Beer Association of South Africa pushes for Tax Harmonization

Beer Association of South Africa pushes for Tax Harmonization
Beer Association of South Africa pushes for Tax Harmonization
  • Proponents of tax harmonization in the alcoholic industry envisage that it would make economic activities more seamless.

The Beer Association of South Africa has implored the government to ensure tax harmonization in the alcohol industry.

The body made this appeal on behalf of its members, the Craft Breweries Association of South Africa, Heineken South Africa, and South African Breweries when it recently made its submission to the National Treasury.

Also included in the report was the South African Revenue Service on the 2022 Draft Rates Bill and the 2022 Draft Taxation Laws Amendment Bill.

Basa chief executive officer Patricia Pillay said the submission is just one out of numerous planned engagements and submissions in the lead-up to next year’s Budget speech when the excise duties for the 2023/2024 financial year will be announced.
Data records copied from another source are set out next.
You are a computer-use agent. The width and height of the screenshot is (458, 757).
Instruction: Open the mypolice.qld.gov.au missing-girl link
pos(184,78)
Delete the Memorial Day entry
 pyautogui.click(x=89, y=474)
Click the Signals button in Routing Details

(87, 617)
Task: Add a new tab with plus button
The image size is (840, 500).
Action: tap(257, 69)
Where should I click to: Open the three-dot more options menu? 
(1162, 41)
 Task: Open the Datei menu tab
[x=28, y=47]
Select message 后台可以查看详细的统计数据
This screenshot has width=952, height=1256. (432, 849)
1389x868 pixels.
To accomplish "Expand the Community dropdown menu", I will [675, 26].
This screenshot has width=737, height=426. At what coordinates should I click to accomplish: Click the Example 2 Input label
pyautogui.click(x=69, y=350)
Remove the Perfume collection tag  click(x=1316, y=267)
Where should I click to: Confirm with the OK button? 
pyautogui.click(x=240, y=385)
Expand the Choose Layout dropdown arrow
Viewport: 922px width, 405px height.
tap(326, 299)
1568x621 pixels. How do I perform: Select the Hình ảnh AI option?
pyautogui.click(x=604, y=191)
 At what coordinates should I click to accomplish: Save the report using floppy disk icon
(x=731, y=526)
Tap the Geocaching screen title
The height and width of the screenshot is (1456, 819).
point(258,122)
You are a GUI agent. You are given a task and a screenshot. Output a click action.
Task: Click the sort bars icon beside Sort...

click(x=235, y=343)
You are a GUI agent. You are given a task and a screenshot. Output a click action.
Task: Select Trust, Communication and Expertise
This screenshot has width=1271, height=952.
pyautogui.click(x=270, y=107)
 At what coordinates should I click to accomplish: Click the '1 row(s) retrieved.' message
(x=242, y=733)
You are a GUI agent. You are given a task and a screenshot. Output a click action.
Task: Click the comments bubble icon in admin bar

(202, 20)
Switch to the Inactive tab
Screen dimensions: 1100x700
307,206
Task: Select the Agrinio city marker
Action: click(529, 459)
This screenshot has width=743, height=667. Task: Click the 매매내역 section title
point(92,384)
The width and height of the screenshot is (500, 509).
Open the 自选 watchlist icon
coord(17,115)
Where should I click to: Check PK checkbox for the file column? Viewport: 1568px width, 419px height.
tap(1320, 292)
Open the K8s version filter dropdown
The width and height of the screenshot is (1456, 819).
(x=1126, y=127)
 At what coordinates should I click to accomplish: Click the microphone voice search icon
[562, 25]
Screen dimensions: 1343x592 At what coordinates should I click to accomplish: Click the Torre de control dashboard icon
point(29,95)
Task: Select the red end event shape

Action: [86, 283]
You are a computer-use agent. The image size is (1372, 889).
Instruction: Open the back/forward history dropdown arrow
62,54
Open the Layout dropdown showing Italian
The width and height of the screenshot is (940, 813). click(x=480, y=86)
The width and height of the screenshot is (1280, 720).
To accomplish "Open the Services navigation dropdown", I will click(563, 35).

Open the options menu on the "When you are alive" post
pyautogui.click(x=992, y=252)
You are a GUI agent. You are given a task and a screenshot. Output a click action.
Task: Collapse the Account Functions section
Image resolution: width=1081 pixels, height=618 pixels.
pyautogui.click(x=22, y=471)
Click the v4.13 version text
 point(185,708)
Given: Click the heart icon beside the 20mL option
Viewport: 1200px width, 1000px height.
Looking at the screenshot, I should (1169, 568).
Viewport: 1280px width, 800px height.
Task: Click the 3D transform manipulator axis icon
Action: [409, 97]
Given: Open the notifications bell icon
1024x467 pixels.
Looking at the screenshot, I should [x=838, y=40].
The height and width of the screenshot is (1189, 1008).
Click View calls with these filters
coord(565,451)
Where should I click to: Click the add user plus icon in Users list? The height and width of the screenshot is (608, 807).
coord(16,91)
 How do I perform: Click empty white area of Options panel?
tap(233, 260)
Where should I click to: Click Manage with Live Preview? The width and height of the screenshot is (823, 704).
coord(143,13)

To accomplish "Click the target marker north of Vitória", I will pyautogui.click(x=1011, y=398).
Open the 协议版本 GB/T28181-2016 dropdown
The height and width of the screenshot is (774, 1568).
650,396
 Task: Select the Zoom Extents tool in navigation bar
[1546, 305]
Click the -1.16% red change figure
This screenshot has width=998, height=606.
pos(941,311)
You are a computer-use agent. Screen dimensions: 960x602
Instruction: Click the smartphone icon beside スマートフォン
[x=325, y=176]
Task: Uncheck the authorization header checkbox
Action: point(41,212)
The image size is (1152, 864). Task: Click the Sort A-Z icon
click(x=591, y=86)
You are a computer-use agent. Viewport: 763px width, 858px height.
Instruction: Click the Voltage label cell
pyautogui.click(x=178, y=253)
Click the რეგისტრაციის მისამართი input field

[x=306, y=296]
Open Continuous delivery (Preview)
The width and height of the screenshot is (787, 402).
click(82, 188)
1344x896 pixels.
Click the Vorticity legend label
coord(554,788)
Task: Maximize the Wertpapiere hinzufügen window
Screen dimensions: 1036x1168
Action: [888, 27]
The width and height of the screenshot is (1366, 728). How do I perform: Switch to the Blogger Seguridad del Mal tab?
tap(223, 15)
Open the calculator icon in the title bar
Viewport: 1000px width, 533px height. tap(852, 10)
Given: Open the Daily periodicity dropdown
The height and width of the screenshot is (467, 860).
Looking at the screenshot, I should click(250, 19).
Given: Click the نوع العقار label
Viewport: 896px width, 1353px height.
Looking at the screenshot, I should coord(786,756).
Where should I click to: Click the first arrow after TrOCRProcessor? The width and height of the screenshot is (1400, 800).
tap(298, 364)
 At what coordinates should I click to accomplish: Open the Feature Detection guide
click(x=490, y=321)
She revealed that the submission centers on the present and past factors that have in one way or the other contributed to the inequality in the application of excise duties within the alcohol industry and which have disfavored the beer industry in particular.

Basa is therefore imploring the government to amend these inequalities to create a more harmonized tax regime within the alcohol industry.

The submission mentions the momentous economic impact made by the beer industry on the country’s economy:

  • The beer industry sustains 249 000 jobs, or 1 in every 66 jobs nationwide.
  • The industry also contributed R 71 billion in gross value added (GVA) to South Africa’s Gross Domestic Product (GDP) in 2020, or R1 for every R79 of the country’s GDP is accredited to beer-related economic activity. This means the beer industry makes up roughly 1.3% of the country’s GDP.
  • Patricia mentioned that beer (at 5% ABV) has the lowest alcohol level when compared to other alcoholic products.

She revealed that the beer industry has also expressed profound intent to further decrease the alcohol content in its products through the introduction of no and low-alcohol beers.

She further stated that despite the beer industry’s reduced ABV content compared to other products and the major economic impact of the sector’s value chain, beer has suffered serious prejudice concerning excise duties, while other products, in particular wine, have been favored.

This mostly manifests in two areas:

  • First, while beer is taxed at an excise duty based on the LAA/ABV, wine is taxed at a rate based on liters, irrespective of the ABV.
  • Second, while excise duties are currently intended to be a consumption tax, wine is also favored in regards to excise duties on beer being due within an average of 4.5 months before consumption.

Whereas the duties for wine are due within an average of 36 months of actual consumption since wine can be consumed and often best consumed after properly aging.

Here are Basa’s proposals:

  1. The application of an LAA/ABV Excise Duty System for every alcoholic product that can be excised, which means products with a lower ABV are taxed lower compared to products with a higher ABV.
  1. Excise duty payment terms of 30/60 days are to be harmoniously applied for all excisable alcohol products. This would allow for a perpetual flow of revenue to the Fiscus and reduce the inequality in the alcohol industry.